The dam will flood 18 square kilometers of the park -- protected since 1961 under the National Park Act -- wiping out prime areas where tigers have made fragile gains, while allowing poachers easier access by boat.
It will also endanger the Huay Kha Khaeng Wildlife Sanctuary to the south,“internationally recognized as one of the very few places on Earth that can protect functioning populations of wild tigers,” said Anak Pattanavibool, director of the Wildlife Conservation Society Thailand Program, in an op-ed in the Bangkok Post.
Meanwhile, there were reports last year of a surprising resurgence of tigers in Thailand's Eastern Forest Complex near the border with Cambodia.
Rangers working with conservation organization Freeland captured many shots of tigers with heat- and motion-triggered cameras in the deep jungle there.

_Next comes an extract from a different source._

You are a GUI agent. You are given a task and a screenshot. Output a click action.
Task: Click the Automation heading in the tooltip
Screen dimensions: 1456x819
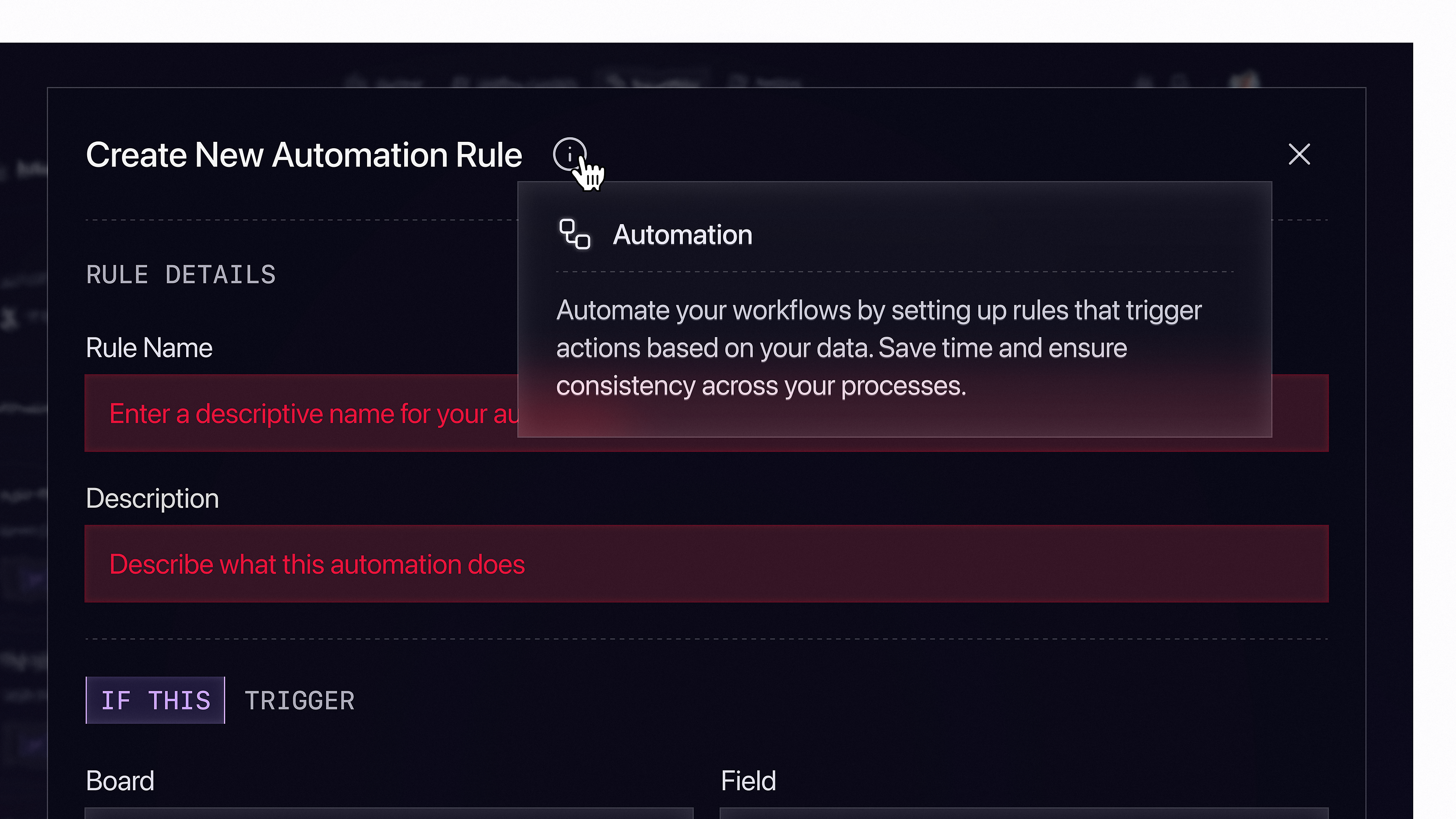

"This place was supposed to be devoid of tigers," Tim Redford from Freeland told The Guardian last year.
"But we did a course here and were surprised to find signs of tigers. The more we looked, the more we found. That led me to believe the forest must have tigers throughout and there is a big gap in our knowledge of where they live."
'They don't like humans'
Even if there are more tigers in Thailand than previously thought, getting up close to them is no easy feat.
“There's no tiger tourism in Thailand except for the poor critters in the Tiger Temple and in sundry tiger farms,” said Nirmal Ghosh, Thailand correspondent for Singapore's Straits Times and a trustee at tiger conservation group the Corbett Foundation.
There's also the question of whether going out to see tigers in the wild is ethical, though Ghosh said that tours done the right way could work.
“Whether tiger tourism is ecologically friendly depends on how it is handled," he said.
"I think a small, low-impact specialized experience under expert guides would be good and have some chance even of success. But even then, the chance of seeing one would be so rare that it would probably kill off any tourism venture that focused solely on tigers. The venture would therefore have to concentrate on other wildlife to survive.”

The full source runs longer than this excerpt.